Exercise brief:
Each line from the one containing "Where should I" to the end of the data must be copied exactly, the first and last included; no other lines and no pictures belong in the copy.

Given information:
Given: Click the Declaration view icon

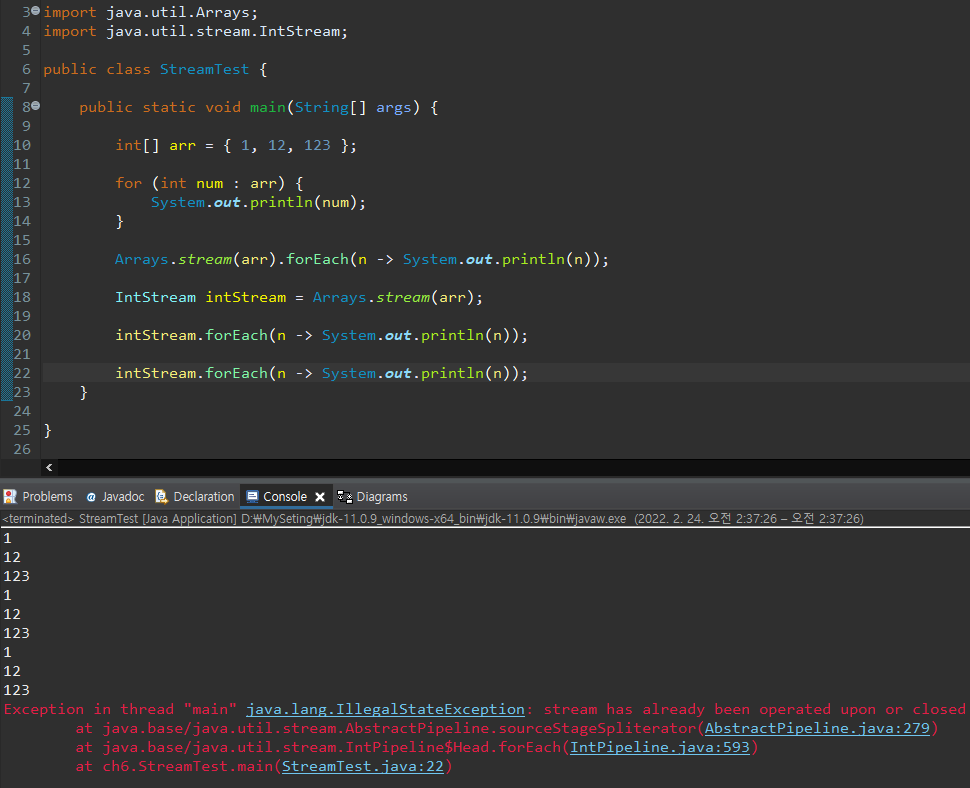Looking at the screenshot, I should (x=160, y=496).
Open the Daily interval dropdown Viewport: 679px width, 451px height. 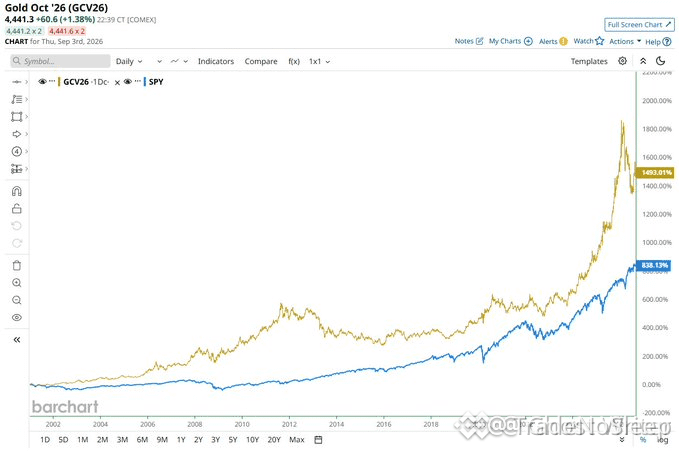point(129,61)
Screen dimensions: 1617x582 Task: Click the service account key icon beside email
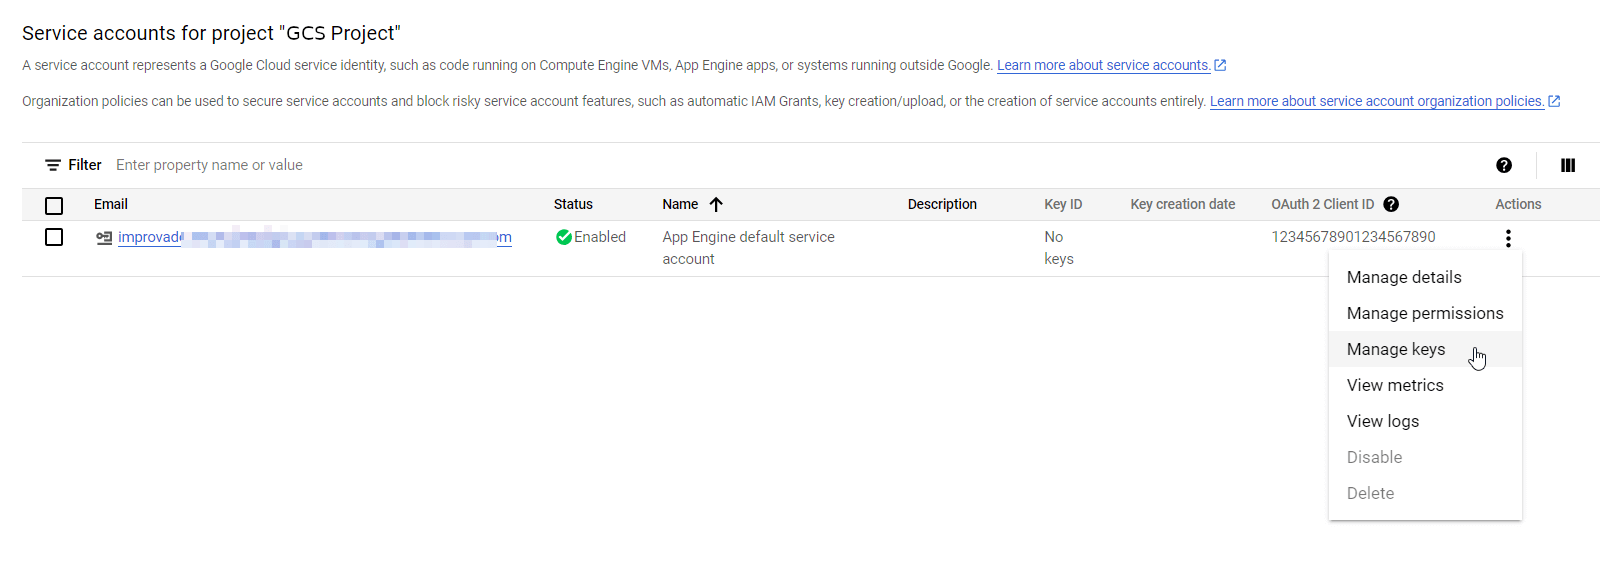click(x=104, y=238)
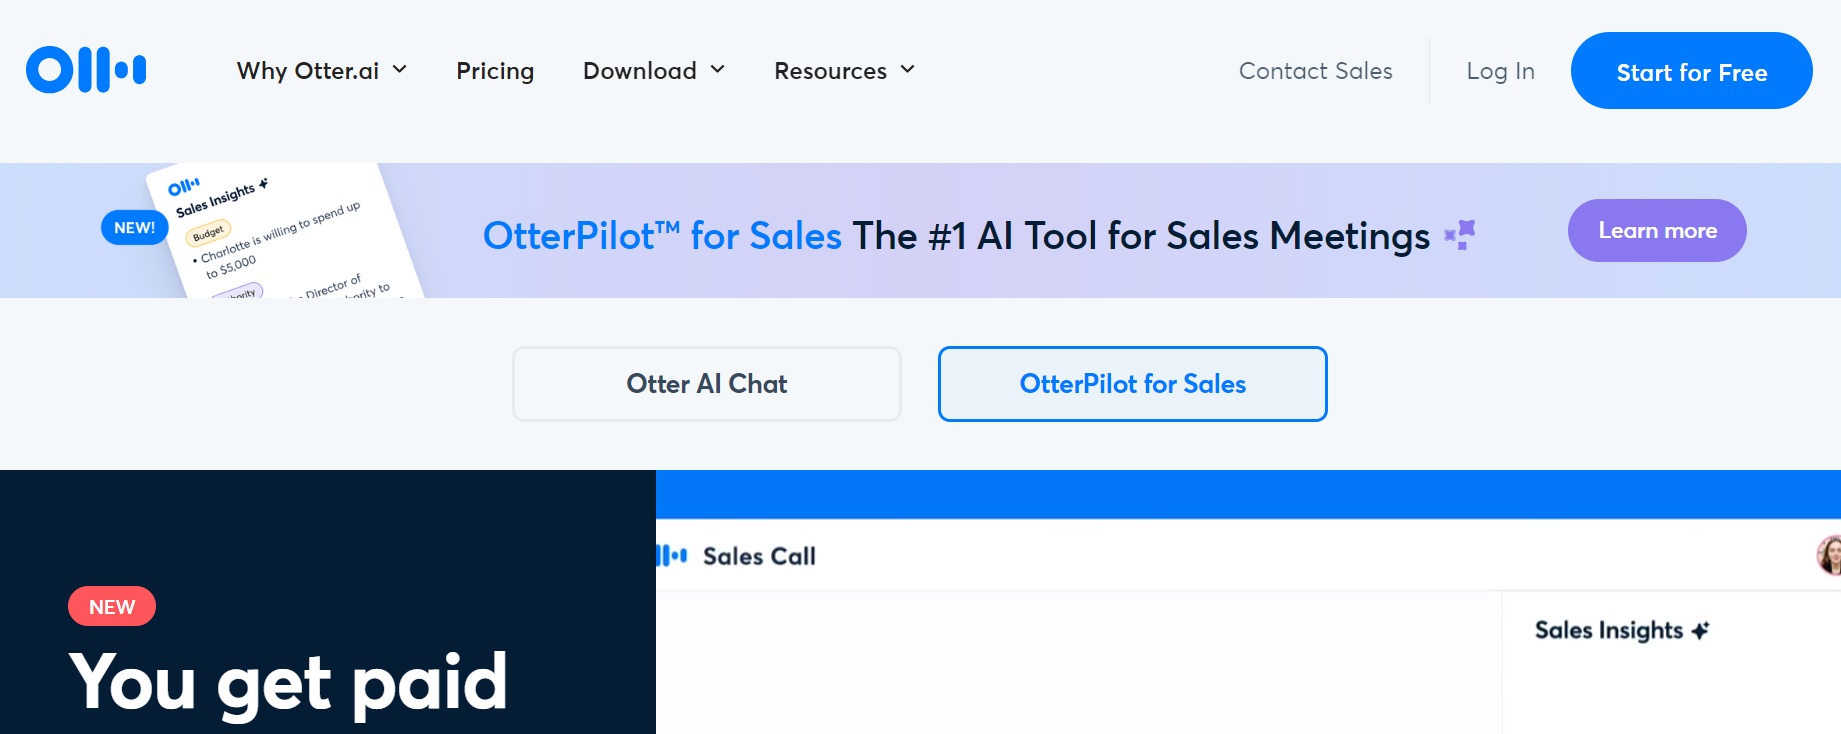Select the OtterPilot for Sales tab
Screen dimensions: 1841x734
pos(1133,384)

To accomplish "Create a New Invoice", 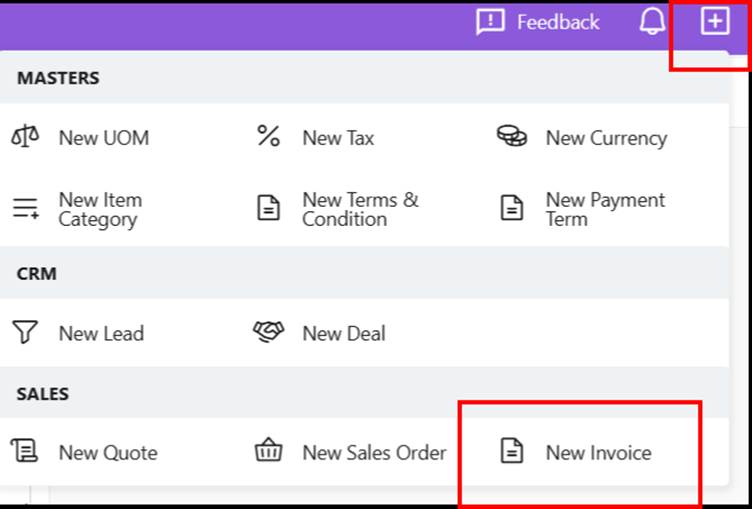I will pyautogui.click(x=598, y=453).
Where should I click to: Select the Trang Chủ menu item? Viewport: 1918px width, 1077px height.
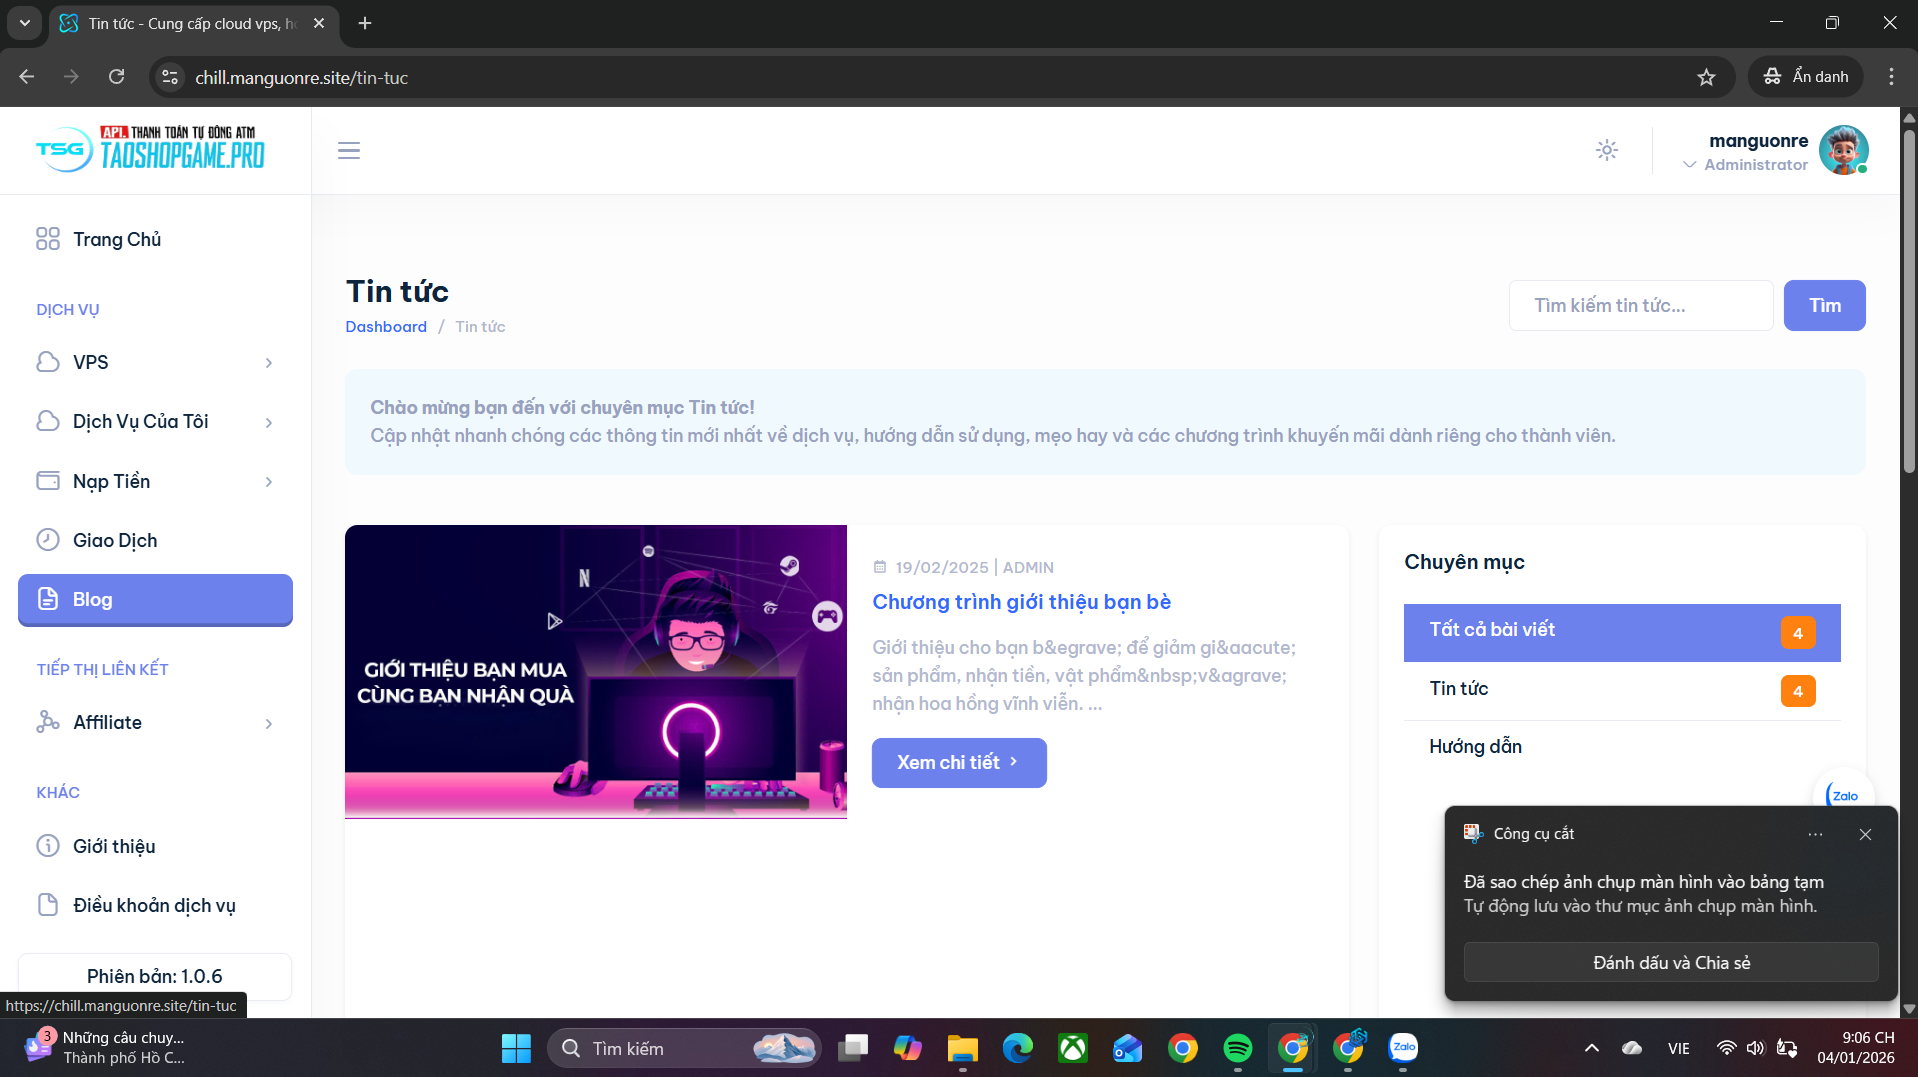[117, 239]
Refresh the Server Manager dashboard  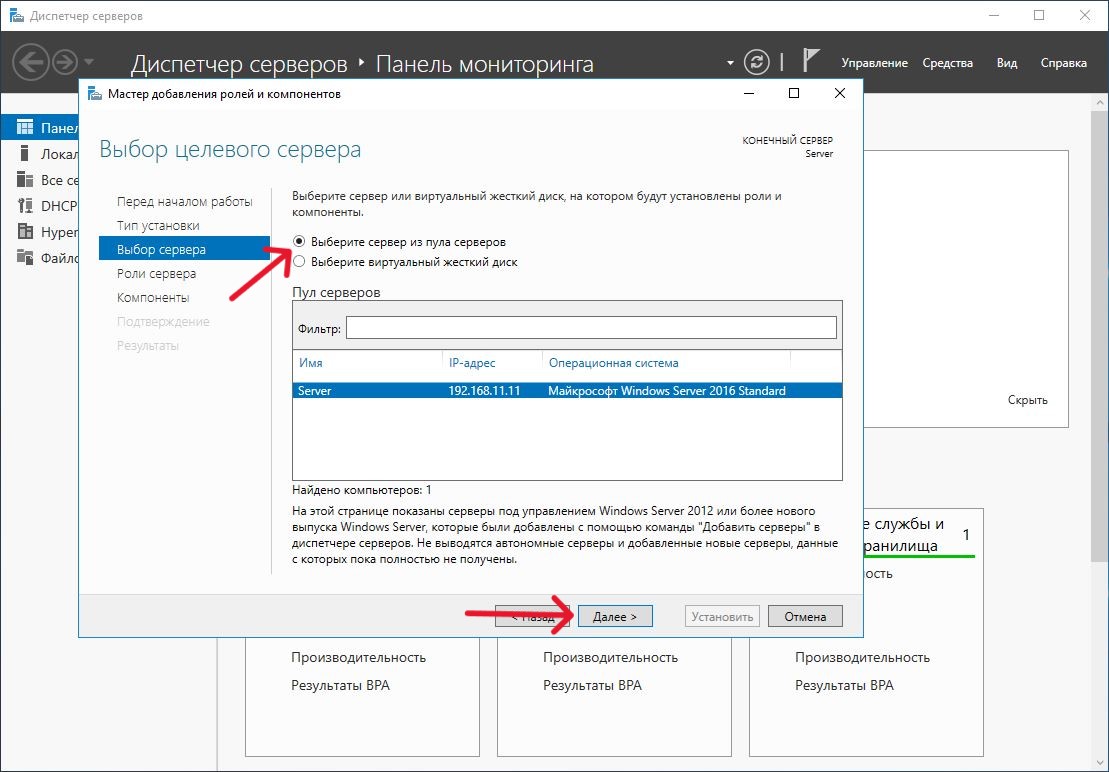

Result:
Where should I click to: Select the Trang Chủ menu item? Viewport: 1918px width, 1077px height.
[117, 239]
Refresh the Server Manager dashboard  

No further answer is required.